Diversidades








Gosto da amplitude do olhar; da vastidão à frente; do admirar de cima para baixo e vice-versa. Mas o que me fascina de verdade são os pequenos detalhes. O quase invisível. Perceber e transformar um instante numa tela imensa e cheia de cores, mesmo que elas sejam matizes de cinza.

Suas mãos denunciavam sua aflição. O seu grito parou na garganta e o seu olhar encharcou aquele instante. Paralisou-se diante do mundo. Seus pensamentos seguiram por caminhos nublados difíceis de serem alcançados. Correu ajudada pelo vento. Revisitou seu passado para certificar-se que ainda estava viva. Criou coragem e se debruçou em seu desejo mais carnal. Sim, ela estava viva. Sua mucosa brilhava. Seus olhos brilhavam. Seu coração acelerava a cada segundo chegado.  O seu corpo exalava vida. Ela tinha cheiro de flor.

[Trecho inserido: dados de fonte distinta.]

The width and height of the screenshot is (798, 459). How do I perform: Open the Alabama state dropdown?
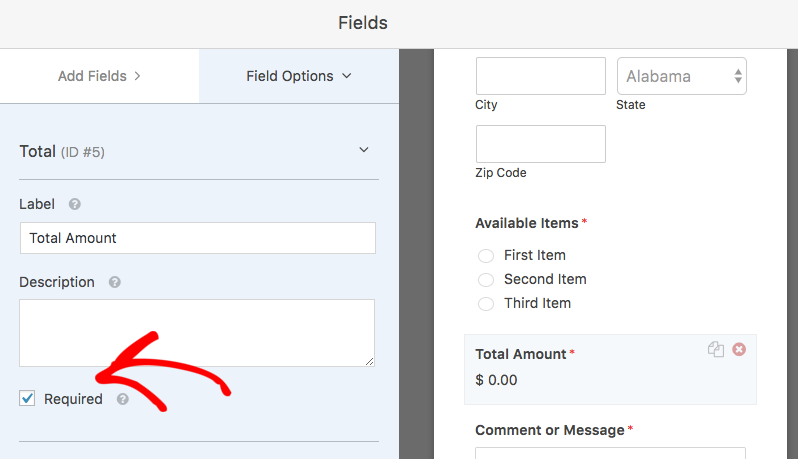681,76
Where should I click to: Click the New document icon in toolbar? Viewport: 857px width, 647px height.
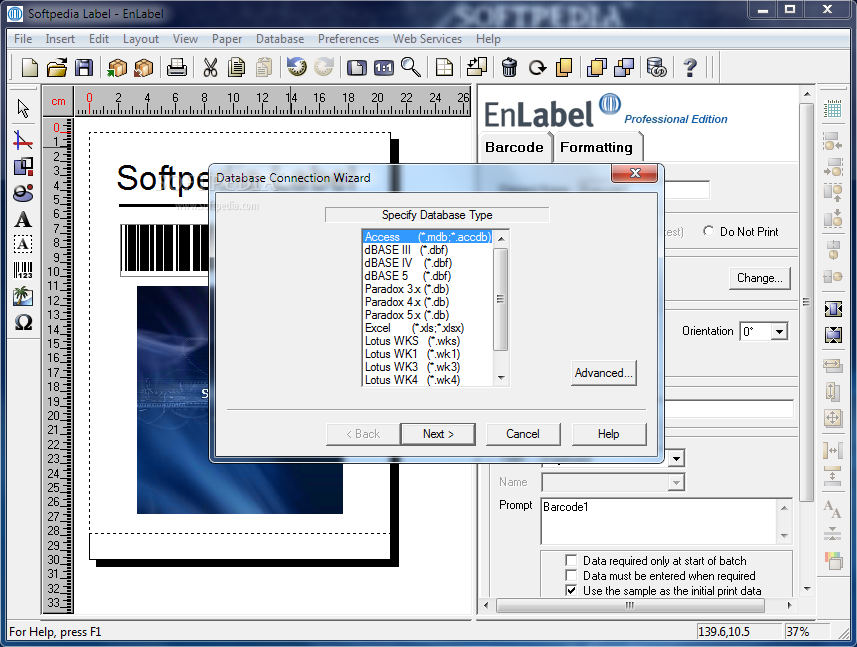click(x=30, y=67)

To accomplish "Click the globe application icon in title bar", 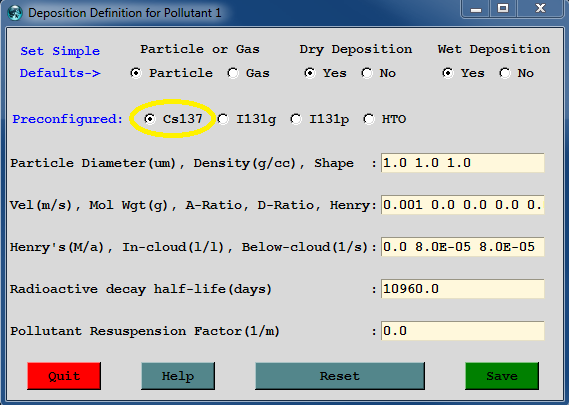I will click(x=15, y=13).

Gosto do gesto largo; do sorriso frouxo ou do acanho tingido nas faces dos tímidos. Mas o que me encanta são alguns movimentos inesperados. Como a folha que vai caindo lentamente como se quisesse chegar ao chão num pouso suave e definitivo. Como a formação de um redemoinho no chão coberto de areia.

Ela chegou mansa. Seus gestos felinos denunciavam sua curiosidade quase infantil. Procurava, no som da minha fala, a ponta do fio que teceu a minha alma. Tentava a todo custo decifrar-me – coisa que ainda não consegui. Olhava-me como se fosse pela primeira vez. Às vezes, também me olho assim.

Gosto do dourado do verão. Da certeza da chuva no final da tarde. Dos corpos seminus passeando descontraídos na areia da praia. Mas é no outono que me sinto bem. O céu é mais azul. As árvores desnudam-se parcialmente, nos ofertando um pouco de sua sombra. Gosto da indecisão do tempo; da incerteza do dia; da surpresa a cada hora existente.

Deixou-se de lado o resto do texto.